■ Set exercise ■
Could you turn the paragraph in the forum thread below that begins "Yuto Miyazawa has been playing guitar" into a short bulleted list that keeps its main facts?

■ Passage provided ■
# 10 Year Old Shreds For Ozzy



## MA-Caver (Aug 26, 2010)

Yuto Miyazawa has been playing guitar since he was 3 yrs. old and is largely self taught. He's been an internet sensation and has appeared on several talk shows and has already performed with Ozzy a time before on stage. 
There is a video of the boy playing with Ozzy on the song Crazy Train. 
Ozz played a small homage to his iconic photo holding up guitarist Randy Rhodes by lifting the boy up in the same manner. 
Check out the story and video
http://new.music.yahoo.com/blogs/st...-year-old-shredder-takes-the-stage-with-ozzy/

Imagine the kid's playing when he is about 20-25 yrs. old.


----------



## Omar B (Aug 26, 2010)

Yeah, I saw it yesterday on Blabbermouth.  Pretty decent.


----------



## MA-Caver (Aug 26, 2010)

Omar B said:


> Yeah, I saw it yesterday on Blabbermouth.  Pretty decent.


Heh yeah but for a ten year old probably better than A LOT of aspiring guitarists.


----------



## Fiendlover (Aug 27, 2010)

I was there.  I saw it happening right before my eyes.  That kid was awesome and lucky.


----------

■ Source excerpt ■
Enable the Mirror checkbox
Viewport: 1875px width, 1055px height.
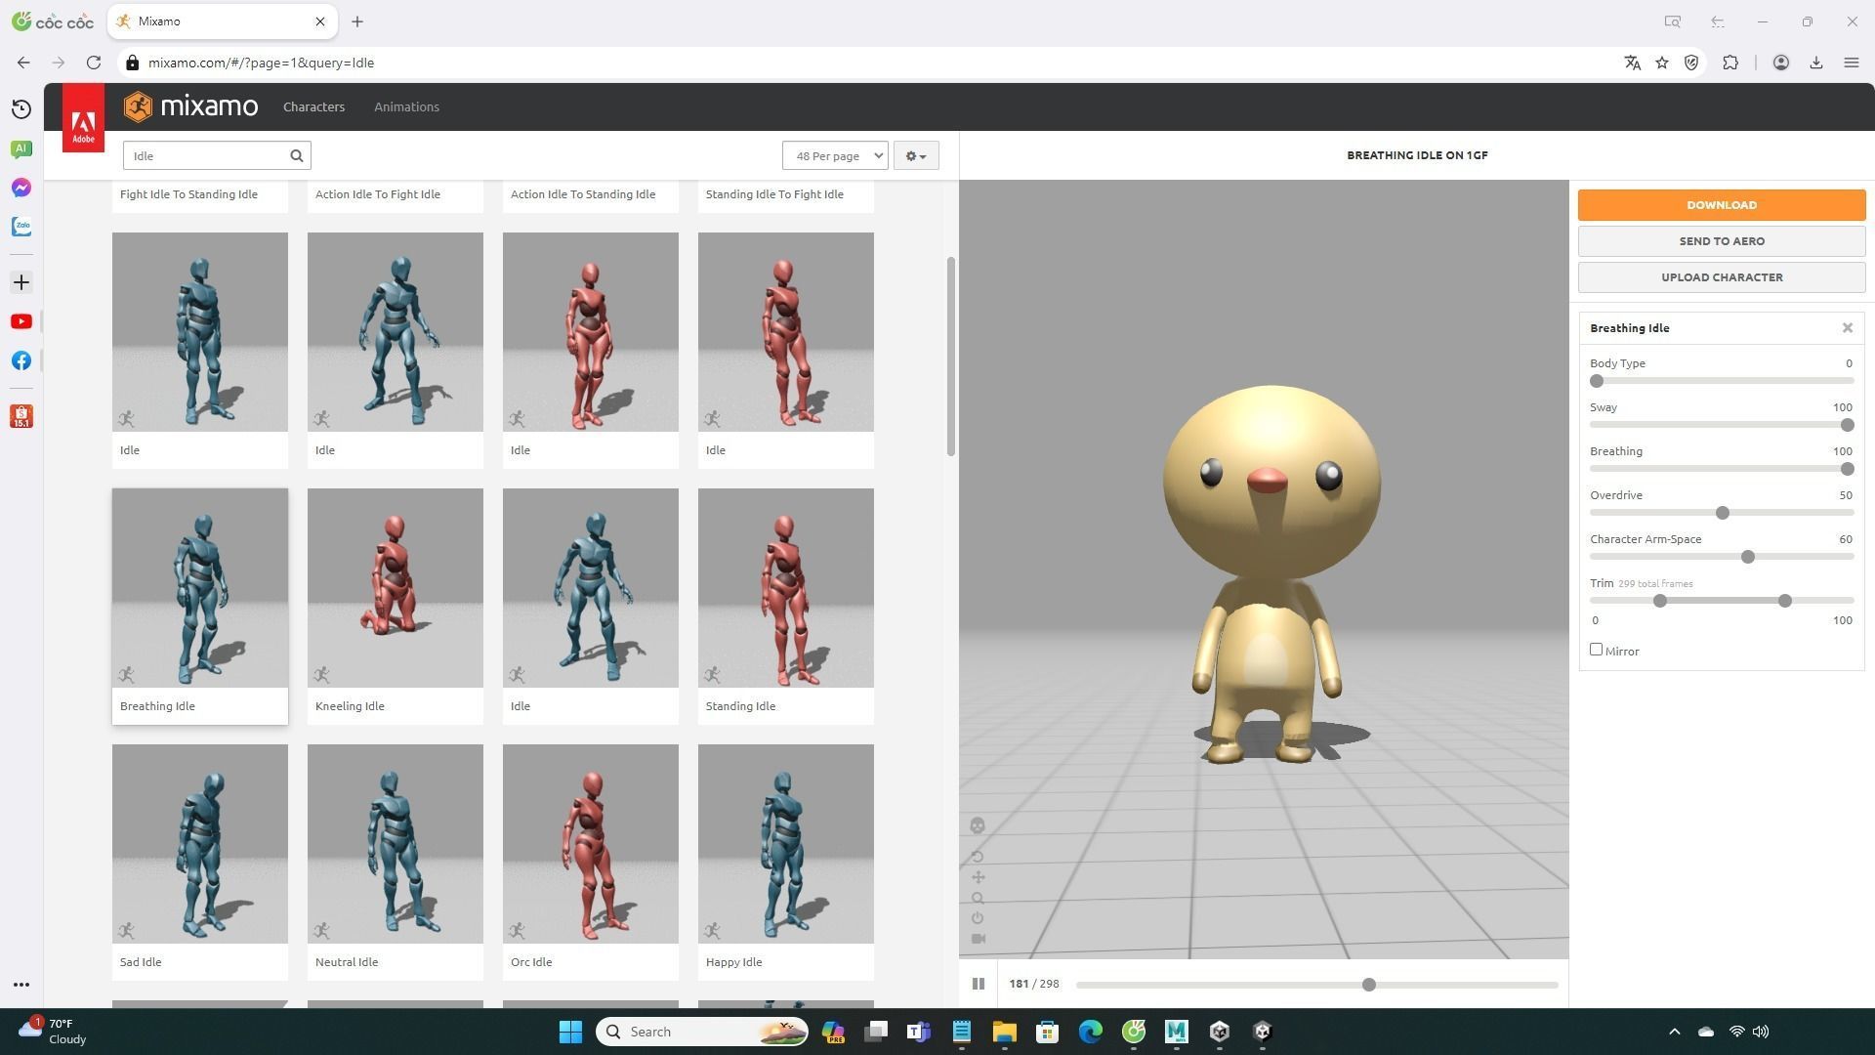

■ Correct response ■
- Yuto Miyazawa has played guitar since age 3 and is largely self-taught.
- He is an internet sensation and has appeared on several talk shows.
- He had already performed on stage with Ozzy once before.